* begin *

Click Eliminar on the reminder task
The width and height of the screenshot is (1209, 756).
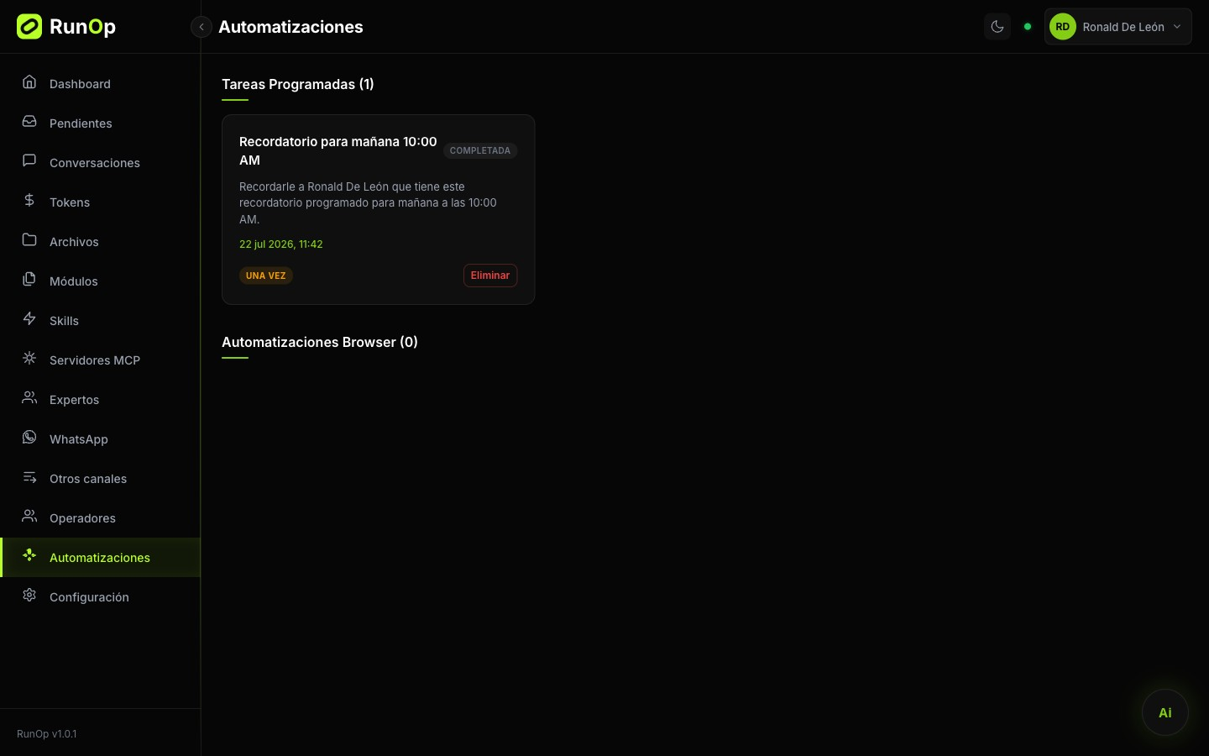490,276
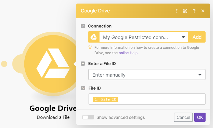Click inside the File ID input field
Viewport: 213px width, 128px height.
(160, 99)
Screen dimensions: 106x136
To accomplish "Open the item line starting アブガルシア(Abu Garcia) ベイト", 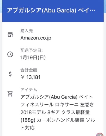I will pos(56,97).
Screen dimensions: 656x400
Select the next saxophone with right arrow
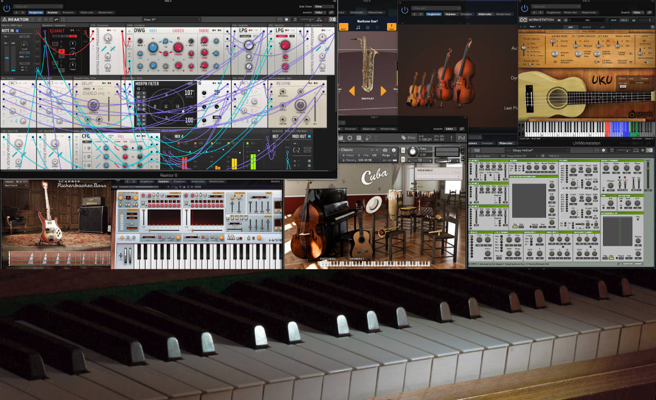[x=383, y=90]
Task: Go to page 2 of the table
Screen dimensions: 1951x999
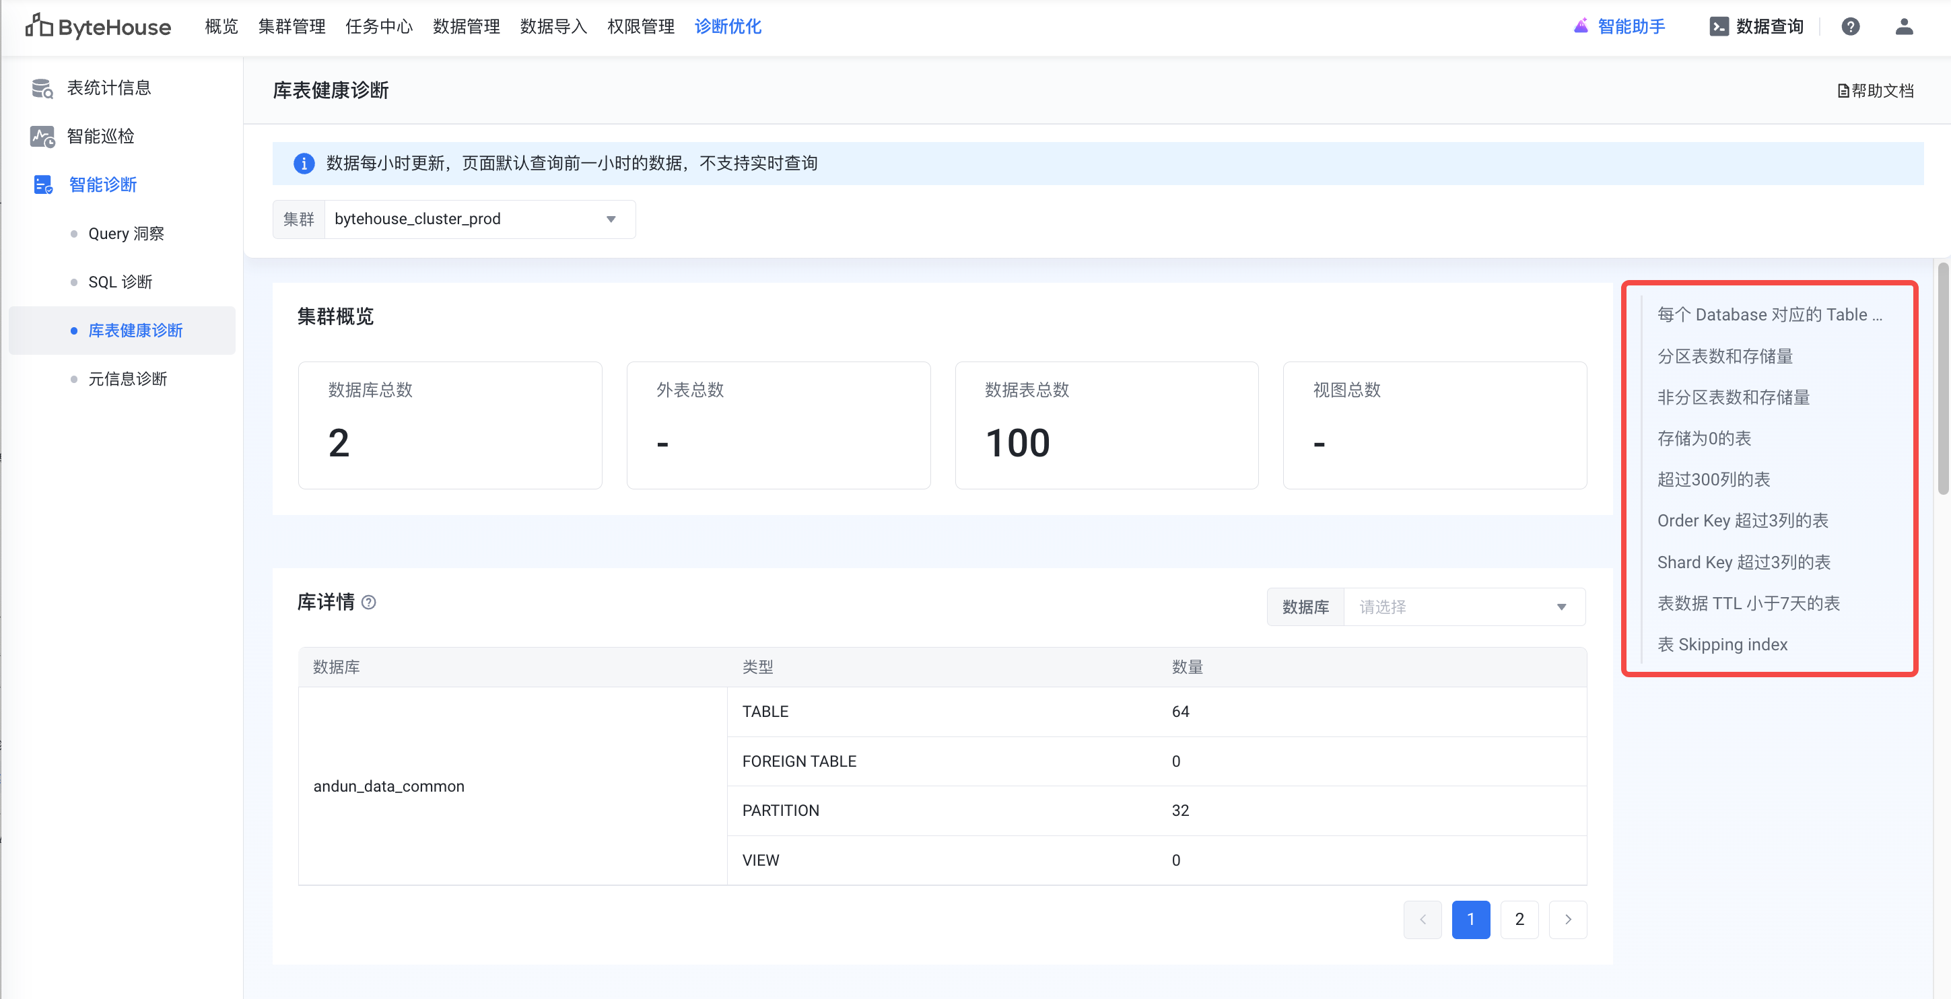Action: click(x=1519, y=919)

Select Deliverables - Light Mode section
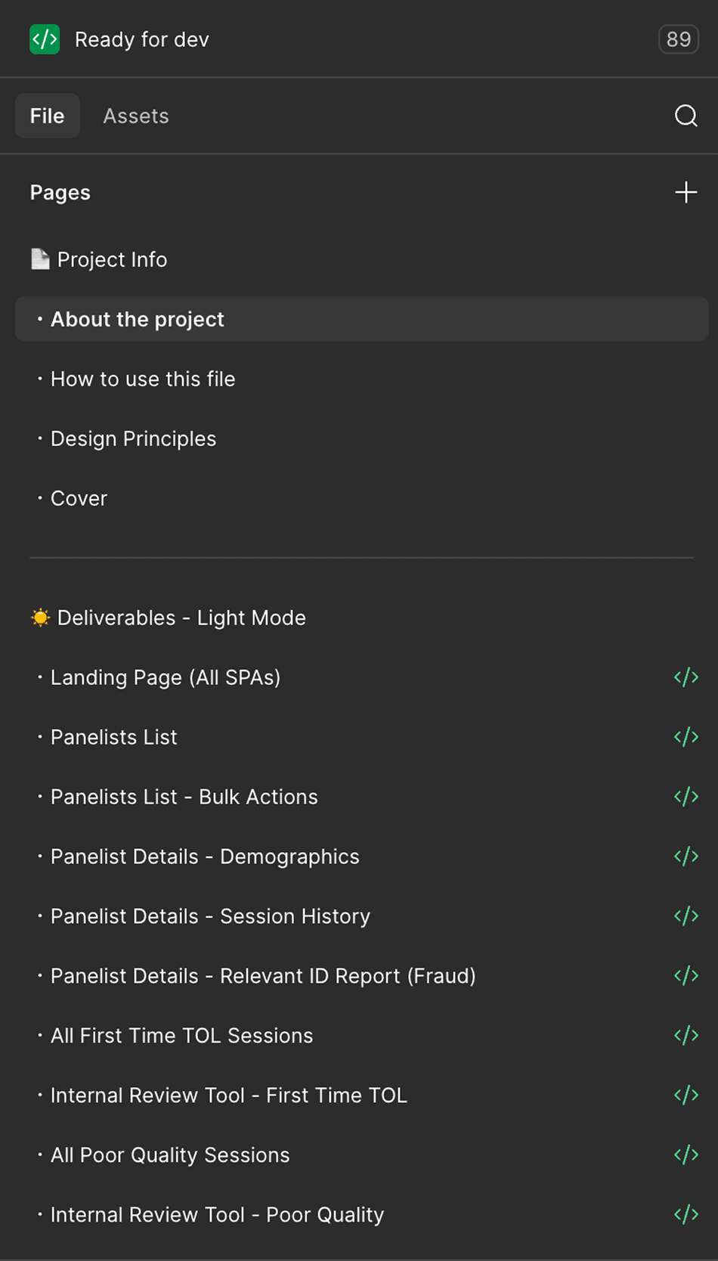tap(181, 618)
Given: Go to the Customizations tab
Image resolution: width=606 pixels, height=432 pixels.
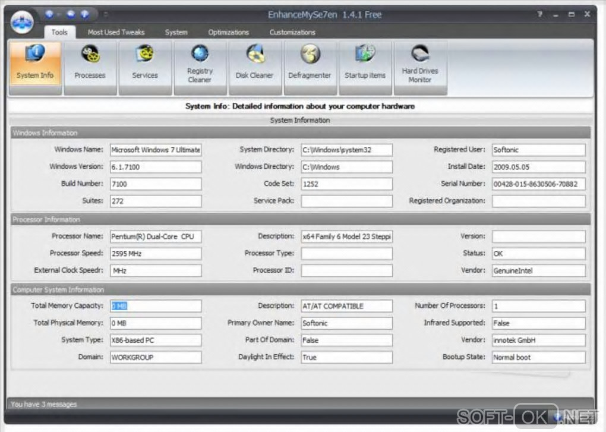Looking at the screenshot, I should click(x=292, y=32).
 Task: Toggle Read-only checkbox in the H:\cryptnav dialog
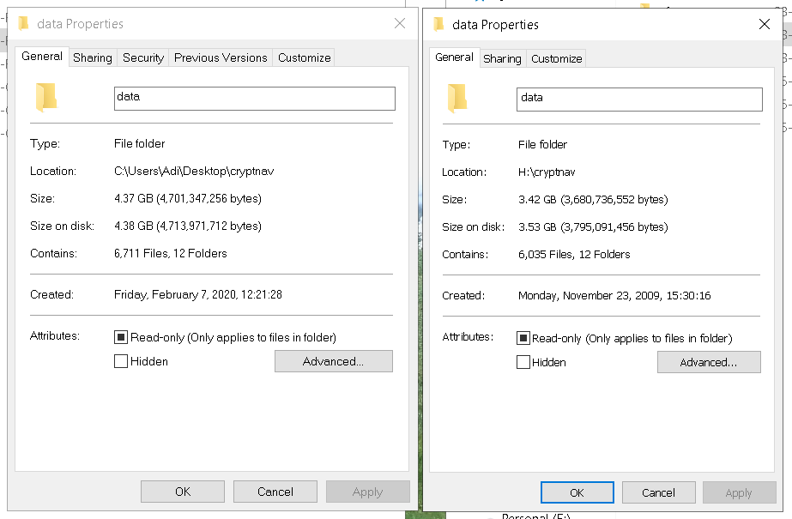tap(523, 338)

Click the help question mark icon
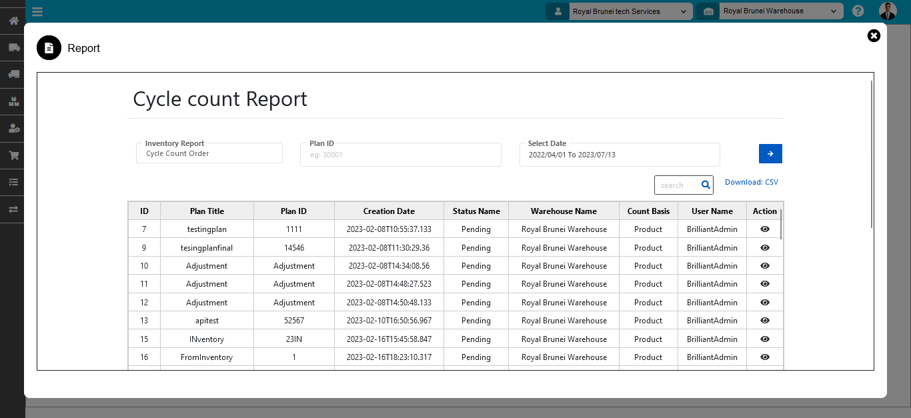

* end *

THE EXERCISE | Copy the rows verbatim, starting at the line that contains "Task: Toggle Read-only" and continuing through the end of the rows. Omit the pictures from your copy.

RESULT FOR THIS TASK |
 Task: Toggle Read-only checkbox in the H:\cryptnav dialog
tap(523, 338)

Click the help question mark icon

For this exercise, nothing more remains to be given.